Une plaque ne fait pas un ministère

Comme d’autres féministes, j’ai reçu un texto du cabinet de la ministre des Affaires sociales, de la Santé et des Droits des femmes, m’invitant à assister, mercredi 3 septembre, à 19 heures, à un moment historique, celui où Marisol Touraine, je cite, « apposera la mention droits des femmes sur la façade du ministère pour bien marquer que le ministère des droits des femmes est encore bien là ».

Autant le dire, je trouve cette cérémonie ridicule et cette invitation quelque peu humiliante.

Affirmer en effet qu’une secrétaire d’Etat rattachée à la ministre des affaires sociales et de la Santé, comme c’est le cas dans l’actuel gouvernement, est institutionnellement la même chose qu’un ministère de plein exercice, comme l’était le MDDF dont Najat Vallaud Belkacem était la titulaire, est quand même vouloir nous faire prendre des vessies pour des lanternes. Une secrétaire d’Etat, n’est pas un-e ministre, elle n’assiste pas à tous les conseils des ministres, n’a pas de budget propre, ne peut pas signer de décret. De surcroît le rattachement à la santé et aux affaires sociales, limite considérablement le périmètre des sujets traités.

La question de l’égalité entre les femmes et les hommes ne relève pas de la santé ou des affaires sociales, elle est une question politique, à portée transversale, qui concerne l’ensemble des domaines et des enjeux (qu’ils soient sociaux, sociétaux, économiques, culturels, diplomatiques, judiciaires, policiers, militaires…) et qui donc se situe au niveau de l’ensemble de l’action gouvernementale.

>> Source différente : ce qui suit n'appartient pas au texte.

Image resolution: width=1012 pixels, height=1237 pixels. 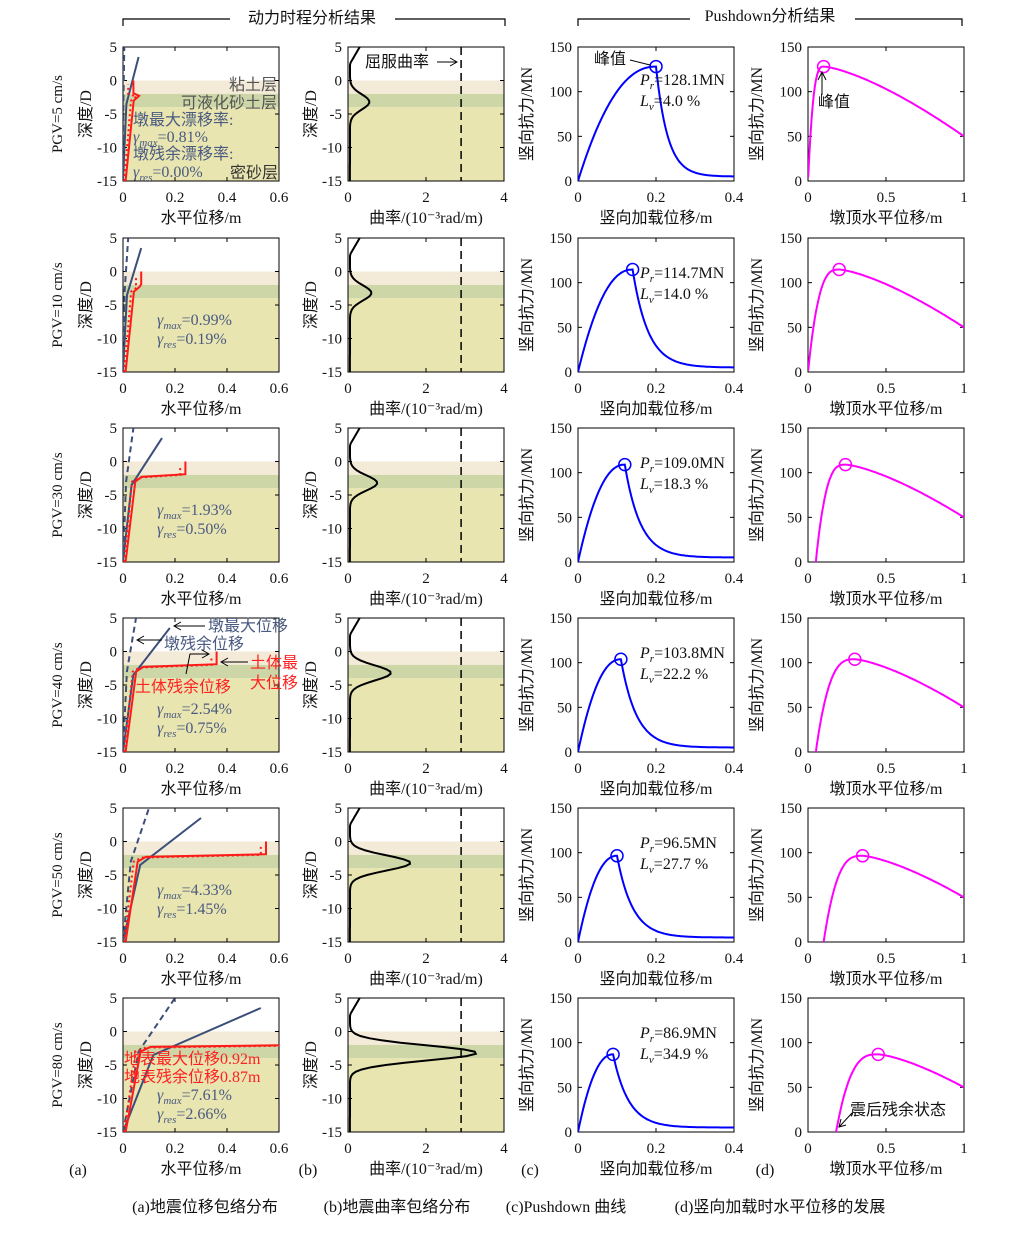 I want to click on lv-label: Lv=18.3 %, so click(x=674, y=486).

Idéalement, un ministère des droits des femmes ne devrait pas exister. Idéalement en effet, si  chaque ministère et chaque administration était conscient-e qu’il y a un aspect genré dans son action, un ministère des droits des femmes ne serait pas nécessaire. Mais tel n’est pas le cas. Encore maintenant, malgré des progrès, il faut sans cesse exercer vigilance, attention, éveil, souligner que les effets de telle ou telle mesure, de telle ou telle loi, ne sont pas les mêmes pour les femmes et les hommes, compte tenu de leur place dans la société, créer des dispositifs permettant d’avancer sur le chemin de l’égalité et de la liberté.

Un ministère des droits des femmes de plein exercice a une double fonction. Une fonction symbolique, en tant que son existence indique une conscience de la transversalité de l’enjeu de l’égalité et de la liberté des femmes, une fonction d’aiguillon, de rappel à l’ordre, de propositions. Ces deux fonctions, déjà peu aisées lorsque le ministère est de plein exercice, ne peuvent être exercées par un secrétariat d’Etat rattaché à un ministère particulier.

Et une plaque sur un mur ou une porte n’y changera rien.

Je ne me rendrai donc pas à l’invitation de la ministre mercredi soir. Mais je n’irai pas non plus au rassemblement organisé ce soir mardi 2 septembre devant l’Hôtel Matignon, pour protester contre la disparition du MDDF. Le texte initié par le CNDF (collectif national des droits des femmes), signé de plusieurs associations et partis politiques qui appelle à ce rassemblement dénonce à juste titre cette disparition ; mais il est aussi flanqué d’un dernier paragraphe qui dénonce « un virage à droite très significatif » et affirme ne pas vouloir laisser « les acquis du mouvement féministe disparaître dans les affres d’un remaniement délétère ».

Comme à chaque fois que le CNDF propose un texte, celui-ci n’est pas modifiable, c’est à prendre ou à laisser. Eh bien j’ai laissé. Parler de la suppression du MDDF suffisait. Vouloir y  ajouter un propos plus large – et en effet  le « mouvement féministe » peut et doit contribuer à l’analyse et à l’action politiques, en particulier dans l’actuelle situation, grave et complexe –  supposait autre chose que formules convenues et considérations politiques sommaires. Je ne m’étonne pas que le Parti communiste, le Parti de gauche, le Front de gauche se joignent volontiers à cet appel qui relaie leurs analyses à bien des égards simplistes.

Post scriptum :

Depuis sa nomination au ministère de l’Education nationale, de l’Enseignement supérieur et de la Recherche, Najat Vallaud Belkacem subit une volée d’attaques et d’injures sexistes, racistes, misogynes. Je souhaite et j’espère que le « mouvement féministe » lui apporte, sous cet angle-là, soutien et solidarité. Elle a ici les miens.